Instructions for the task: Transcribe word for word the lines below from the line with "Instruction: Click the @" through the line with "Given: Click the compare list icon", ends included.

(Items from a data source)
_____

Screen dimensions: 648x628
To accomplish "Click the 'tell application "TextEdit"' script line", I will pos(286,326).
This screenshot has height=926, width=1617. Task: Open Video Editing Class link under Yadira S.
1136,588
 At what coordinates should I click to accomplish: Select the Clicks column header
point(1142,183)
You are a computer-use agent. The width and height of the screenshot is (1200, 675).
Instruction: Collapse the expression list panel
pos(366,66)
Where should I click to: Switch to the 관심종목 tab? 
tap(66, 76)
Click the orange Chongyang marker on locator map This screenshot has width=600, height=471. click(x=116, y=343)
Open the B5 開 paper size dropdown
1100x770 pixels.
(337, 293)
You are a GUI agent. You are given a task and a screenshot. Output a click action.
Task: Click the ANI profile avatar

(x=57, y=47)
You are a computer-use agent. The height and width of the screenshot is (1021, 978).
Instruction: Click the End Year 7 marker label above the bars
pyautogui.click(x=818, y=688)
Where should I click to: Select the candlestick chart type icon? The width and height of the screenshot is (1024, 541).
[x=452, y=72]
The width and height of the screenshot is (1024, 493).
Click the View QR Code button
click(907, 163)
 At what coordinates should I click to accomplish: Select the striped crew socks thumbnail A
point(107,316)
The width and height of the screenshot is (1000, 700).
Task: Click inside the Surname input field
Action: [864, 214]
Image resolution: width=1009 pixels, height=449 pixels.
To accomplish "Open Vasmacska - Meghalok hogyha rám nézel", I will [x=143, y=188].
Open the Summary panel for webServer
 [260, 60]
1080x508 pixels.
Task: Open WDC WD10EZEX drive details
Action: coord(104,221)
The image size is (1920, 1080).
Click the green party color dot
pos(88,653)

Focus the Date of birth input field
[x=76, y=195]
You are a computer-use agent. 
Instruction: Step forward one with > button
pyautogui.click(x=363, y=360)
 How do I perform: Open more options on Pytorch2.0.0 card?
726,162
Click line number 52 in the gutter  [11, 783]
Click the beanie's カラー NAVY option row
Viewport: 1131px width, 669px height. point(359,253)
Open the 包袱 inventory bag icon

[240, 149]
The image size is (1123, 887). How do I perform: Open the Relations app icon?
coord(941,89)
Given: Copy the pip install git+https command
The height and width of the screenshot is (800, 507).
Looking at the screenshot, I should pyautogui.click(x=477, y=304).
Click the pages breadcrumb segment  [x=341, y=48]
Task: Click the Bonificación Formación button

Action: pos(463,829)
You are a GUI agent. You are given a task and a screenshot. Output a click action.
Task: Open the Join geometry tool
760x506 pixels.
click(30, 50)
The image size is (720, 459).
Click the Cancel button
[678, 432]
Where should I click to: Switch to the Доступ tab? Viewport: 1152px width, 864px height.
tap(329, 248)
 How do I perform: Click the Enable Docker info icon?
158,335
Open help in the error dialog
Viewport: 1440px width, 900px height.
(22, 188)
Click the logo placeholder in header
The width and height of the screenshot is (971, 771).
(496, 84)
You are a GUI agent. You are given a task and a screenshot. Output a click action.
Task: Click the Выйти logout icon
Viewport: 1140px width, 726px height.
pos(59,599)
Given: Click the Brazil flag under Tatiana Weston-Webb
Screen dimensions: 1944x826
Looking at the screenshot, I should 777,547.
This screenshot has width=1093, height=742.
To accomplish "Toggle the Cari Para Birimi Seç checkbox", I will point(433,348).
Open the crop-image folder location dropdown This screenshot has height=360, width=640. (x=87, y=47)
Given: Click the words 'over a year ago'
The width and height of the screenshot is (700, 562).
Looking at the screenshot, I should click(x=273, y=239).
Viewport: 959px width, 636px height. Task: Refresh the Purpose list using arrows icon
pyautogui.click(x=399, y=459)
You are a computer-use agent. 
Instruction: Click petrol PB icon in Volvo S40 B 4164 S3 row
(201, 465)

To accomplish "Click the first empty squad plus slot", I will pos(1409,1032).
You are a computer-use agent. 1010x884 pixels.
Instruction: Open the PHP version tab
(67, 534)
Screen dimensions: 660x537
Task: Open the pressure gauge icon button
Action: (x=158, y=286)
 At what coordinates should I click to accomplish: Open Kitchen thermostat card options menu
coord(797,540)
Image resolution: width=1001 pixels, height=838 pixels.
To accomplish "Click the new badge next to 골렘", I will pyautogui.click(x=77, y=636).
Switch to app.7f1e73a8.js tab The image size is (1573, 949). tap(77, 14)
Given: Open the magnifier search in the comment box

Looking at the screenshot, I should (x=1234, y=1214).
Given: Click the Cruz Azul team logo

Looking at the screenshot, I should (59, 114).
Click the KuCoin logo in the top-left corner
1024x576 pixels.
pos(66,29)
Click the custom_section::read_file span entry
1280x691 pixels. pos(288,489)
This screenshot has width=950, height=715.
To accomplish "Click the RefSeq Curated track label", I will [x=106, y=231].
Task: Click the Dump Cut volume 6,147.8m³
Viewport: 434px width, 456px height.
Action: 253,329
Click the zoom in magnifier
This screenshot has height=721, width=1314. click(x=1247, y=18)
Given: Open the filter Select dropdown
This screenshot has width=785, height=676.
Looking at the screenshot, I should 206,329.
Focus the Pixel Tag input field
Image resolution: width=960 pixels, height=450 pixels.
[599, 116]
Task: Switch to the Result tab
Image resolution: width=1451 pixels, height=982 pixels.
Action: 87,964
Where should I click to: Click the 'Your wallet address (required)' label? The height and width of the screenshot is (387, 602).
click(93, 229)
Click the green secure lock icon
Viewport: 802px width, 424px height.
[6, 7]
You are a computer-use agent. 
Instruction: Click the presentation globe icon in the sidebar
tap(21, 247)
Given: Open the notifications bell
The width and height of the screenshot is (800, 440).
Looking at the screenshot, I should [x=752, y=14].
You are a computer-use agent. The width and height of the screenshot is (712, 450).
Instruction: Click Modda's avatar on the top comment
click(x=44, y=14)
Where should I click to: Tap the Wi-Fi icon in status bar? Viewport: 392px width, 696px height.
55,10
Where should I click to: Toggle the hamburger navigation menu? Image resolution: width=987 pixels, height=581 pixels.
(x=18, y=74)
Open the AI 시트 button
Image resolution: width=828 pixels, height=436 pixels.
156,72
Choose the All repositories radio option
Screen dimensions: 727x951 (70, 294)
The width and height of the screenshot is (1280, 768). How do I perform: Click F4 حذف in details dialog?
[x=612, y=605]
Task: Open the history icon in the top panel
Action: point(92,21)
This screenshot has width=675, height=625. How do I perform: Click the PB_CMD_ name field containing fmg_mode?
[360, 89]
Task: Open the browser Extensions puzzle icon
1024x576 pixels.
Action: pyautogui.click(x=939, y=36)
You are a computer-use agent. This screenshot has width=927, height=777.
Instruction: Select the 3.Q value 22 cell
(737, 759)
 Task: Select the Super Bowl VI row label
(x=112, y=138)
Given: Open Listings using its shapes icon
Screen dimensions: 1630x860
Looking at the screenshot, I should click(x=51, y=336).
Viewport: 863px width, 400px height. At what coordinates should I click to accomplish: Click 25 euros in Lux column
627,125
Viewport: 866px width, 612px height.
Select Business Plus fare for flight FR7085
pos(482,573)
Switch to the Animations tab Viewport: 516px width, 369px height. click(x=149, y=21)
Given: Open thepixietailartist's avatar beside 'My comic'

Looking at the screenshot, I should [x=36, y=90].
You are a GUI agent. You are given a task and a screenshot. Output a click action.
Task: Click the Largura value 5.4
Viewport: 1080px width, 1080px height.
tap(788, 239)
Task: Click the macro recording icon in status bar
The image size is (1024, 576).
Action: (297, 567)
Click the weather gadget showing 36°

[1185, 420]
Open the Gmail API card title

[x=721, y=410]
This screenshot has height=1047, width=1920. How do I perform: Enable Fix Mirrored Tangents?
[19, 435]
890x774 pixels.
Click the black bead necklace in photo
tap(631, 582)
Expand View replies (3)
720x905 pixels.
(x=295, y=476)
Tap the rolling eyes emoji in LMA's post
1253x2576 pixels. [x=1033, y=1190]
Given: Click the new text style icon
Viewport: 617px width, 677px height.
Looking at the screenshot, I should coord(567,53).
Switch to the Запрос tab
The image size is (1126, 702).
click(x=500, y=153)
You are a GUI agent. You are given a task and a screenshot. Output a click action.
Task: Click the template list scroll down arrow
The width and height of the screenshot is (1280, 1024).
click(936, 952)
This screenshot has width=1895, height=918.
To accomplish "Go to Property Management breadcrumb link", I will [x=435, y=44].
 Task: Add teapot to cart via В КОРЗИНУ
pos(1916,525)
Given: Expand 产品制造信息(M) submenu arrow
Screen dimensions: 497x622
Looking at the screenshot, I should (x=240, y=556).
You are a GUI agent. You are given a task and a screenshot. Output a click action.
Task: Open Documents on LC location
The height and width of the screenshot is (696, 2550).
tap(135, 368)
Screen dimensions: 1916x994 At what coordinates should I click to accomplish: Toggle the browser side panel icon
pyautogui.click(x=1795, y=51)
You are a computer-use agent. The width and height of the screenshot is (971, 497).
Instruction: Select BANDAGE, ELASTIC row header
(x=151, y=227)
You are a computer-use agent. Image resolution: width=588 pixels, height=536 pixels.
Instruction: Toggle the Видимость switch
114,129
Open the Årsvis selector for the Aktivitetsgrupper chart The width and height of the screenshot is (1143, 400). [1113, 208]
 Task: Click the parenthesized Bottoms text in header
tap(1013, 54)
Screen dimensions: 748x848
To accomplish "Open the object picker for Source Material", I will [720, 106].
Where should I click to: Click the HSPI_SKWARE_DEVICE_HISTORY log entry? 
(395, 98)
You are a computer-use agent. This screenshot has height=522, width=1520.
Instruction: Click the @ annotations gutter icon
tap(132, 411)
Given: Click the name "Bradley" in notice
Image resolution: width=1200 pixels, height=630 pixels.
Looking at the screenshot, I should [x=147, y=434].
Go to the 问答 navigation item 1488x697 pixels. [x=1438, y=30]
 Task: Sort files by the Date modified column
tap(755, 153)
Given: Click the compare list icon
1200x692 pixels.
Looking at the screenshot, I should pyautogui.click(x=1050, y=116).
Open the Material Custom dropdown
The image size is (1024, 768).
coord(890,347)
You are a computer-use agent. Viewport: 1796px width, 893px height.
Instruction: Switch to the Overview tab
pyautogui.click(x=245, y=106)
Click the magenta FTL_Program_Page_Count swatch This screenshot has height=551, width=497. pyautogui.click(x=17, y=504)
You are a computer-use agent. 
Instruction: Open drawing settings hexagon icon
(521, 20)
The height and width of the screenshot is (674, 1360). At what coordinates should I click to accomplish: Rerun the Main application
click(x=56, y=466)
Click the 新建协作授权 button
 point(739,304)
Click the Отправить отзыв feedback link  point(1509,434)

_____

Task solution:
Instruction: Click the @ annotations gutter icon
tap(132, 411)
Given: Click the name "Bradley" in notice
Image resolution: width=1200 pixels, height=630 pixels.
Looking at the screenshot, I should [x=147, y=434].
Go to the 问答 navigation item 1488x697 pixels. [x=1438, y=30]
 Task: Sort files by the Date modified column
tap(755, 153)
Given: Click the compare list icon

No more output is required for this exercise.